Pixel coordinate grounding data
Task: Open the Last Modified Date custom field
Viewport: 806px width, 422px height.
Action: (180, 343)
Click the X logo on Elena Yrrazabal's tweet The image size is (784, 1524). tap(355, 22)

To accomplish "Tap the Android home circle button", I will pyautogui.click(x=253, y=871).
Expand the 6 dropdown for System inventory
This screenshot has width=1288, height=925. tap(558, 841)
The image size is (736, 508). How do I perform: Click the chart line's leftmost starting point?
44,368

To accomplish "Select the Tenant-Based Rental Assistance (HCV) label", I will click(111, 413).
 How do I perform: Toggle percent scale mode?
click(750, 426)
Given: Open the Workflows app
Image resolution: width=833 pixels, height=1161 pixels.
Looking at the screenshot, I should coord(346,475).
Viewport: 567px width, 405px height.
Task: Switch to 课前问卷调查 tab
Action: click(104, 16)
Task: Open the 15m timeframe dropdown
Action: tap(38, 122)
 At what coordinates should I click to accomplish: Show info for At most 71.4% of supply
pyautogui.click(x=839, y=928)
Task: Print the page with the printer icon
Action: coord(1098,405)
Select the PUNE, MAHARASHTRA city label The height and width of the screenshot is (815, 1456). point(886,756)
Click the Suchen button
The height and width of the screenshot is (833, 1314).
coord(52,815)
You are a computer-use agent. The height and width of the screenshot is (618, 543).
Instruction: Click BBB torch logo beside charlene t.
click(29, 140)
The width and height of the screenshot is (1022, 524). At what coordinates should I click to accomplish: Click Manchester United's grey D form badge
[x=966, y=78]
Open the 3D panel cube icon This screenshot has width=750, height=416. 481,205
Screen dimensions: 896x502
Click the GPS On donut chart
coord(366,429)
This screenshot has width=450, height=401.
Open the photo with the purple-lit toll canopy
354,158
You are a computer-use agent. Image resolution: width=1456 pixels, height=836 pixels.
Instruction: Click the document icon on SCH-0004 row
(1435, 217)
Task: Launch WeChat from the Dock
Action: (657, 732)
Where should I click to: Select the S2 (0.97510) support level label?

# DIRECTIONS:
Whenever the word "button" shows up in a line of the entries, copy that line.

# EXERCISE SOLUTION:
To accomplish "Tap the Android home circle button", I will pyautogui.click(x=253, y=871).
Click the Suchen button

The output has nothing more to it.